A qualificação do trabalho pedagógico destinado aos alunos com NEEs especial depende de medidas eficazes dos sistemas de ensino, segundo Bueno (1999, p. 14) “[...] implica em ações políticas de largo alcance, envolvendo financiamento, organização técnica dos sistemas de ensino, melhoria das condições do trabalho docente (expressas por políticas de seleção, de carreira, de salário, de contrato de trabalho, etc.) e tantas outras”.

Atualmente o discurso hegemônico entre os professores, especialmente do ensino comum é a questão do “despreparo”, do não se sentir preparado para atuar com os alunos com deficiência, de despotencialidade do seu saber profissional que na visão de Jesus (2008a) precisa ser superada. A autora completa: “O desafio que se apresenta é tentar instituir outras práticas de potencialização dos saberes-fazeres, de modo que a presença de aluno em situação de desvantagem, de qualquer natureza, não seja paralisadora de ações docentes” (JESUS, 2008a, p. 75).

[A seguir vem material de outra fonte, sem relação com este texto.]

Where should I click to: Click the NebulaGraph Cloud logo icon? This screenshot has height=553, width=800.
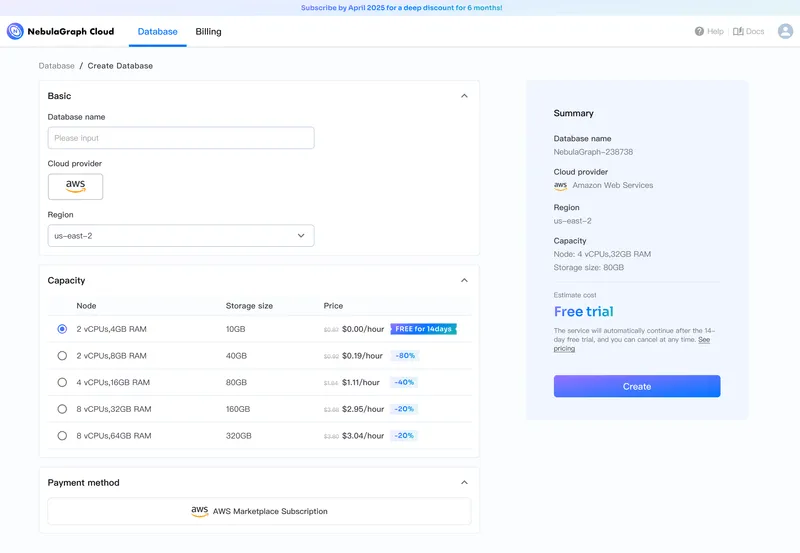[15, 31]
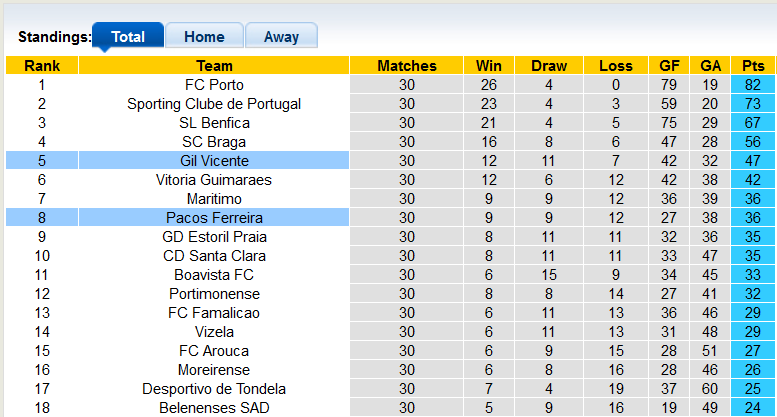Screen dimensions: 777x417
Task: Select the Away standings tab
Action: 281,37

A diversificação dos percursos de escolarização é um ato criativo dos professores, possível de ser concretizado. A escola e a sala de aula poderão ser repensadas inspiradas nas seguintes abordagens:

a) projeto de formação continuada, em que os profissionais da educação possam ir construindo no embate teórico-prático a sua prática pedagógica. Para tal, há de haver espaço-tempo e disponibilidade, e uma das vias possíveis são os encontros de estudo com toda a equipe escolar;

b) apoio direto ao professor de sala podendo desdobrar-se em diferentes formas, dentre as quais destacamos:

 apoio direto dentro da sala – professores dos serviços de apoio e pedagogos (coordenadores pedagógicos, etc.) partilham com os professores momentos do ato de ensinar, observando/intervindo/demonstrando.

 apoio direto no planejamento e acompanhamento regular da atividade docente em sala de aula, considerando o conjunto da turma e a presença do aluno(s) com necessidades especiais na turma, tanto pelo professor especialista, quanto pela coordenação pedagógica;

 encontros específicos de apoio/orientação/demonstração no estudo/planejamento/avaliação/acompanhamento de casos específicos que demandem um projeto educativo muito diferenciado (JESUS, 2008a, p. 79-80).

Jesus (2008a) apresenta abordagens interessantes principalmente porque suscitam o ideário de colaboração entre equipes trabalhando juntos para superar os desafios da prática pedagógica inclusiva e o professor do ensino comum, tendo um suporte básico de apoio.

Diante das considerações de Jesus (2008a), são necessárias algumas ponderações e ressalvas referentes às ações de intervenção propostas: de que os sujeitos colaborativos – especialistas, coordenadores pedagógicos e demais profissionais – não partam do princípio que será uma apenas uma partilha unilateral e sim um compartilhar coletivo, já que o professor do ensino comum não ficará em um lugar apenas de aprendiz das práticas de “observação, intervenção e demonstração” (JESUS, 2008a, p. 79). Para não cairmos no erro de que os únicos que poderão dar “apoio/orientação/demonstração” (JESUS, 2008a, p. 80), são os que chegam como “especialistas” na sala de aula, e que o professor do ensino comum não tenha nada a compartilhar também em termos de conhecimentos sobre a escolarização dos alunos com NEEs. Na relação de parceria, trabalho conjunto, responsabilidades e papéis são definidos e distribuídos e rompe-se por completo com qualquer prática de hierarquização na relação entre pares – profissionais da educação.

Neste sentido que o ensino colaborativo se firma como uma proposta alternativa de serviço em Educação Especial, em que um professor especialista pode apoiar a escolarização de alunos com NEEs junto com o professor do ensino comum, e nesta experiência de colaboração é possível se desenvolver processos de formação continuada de professores e profissionais.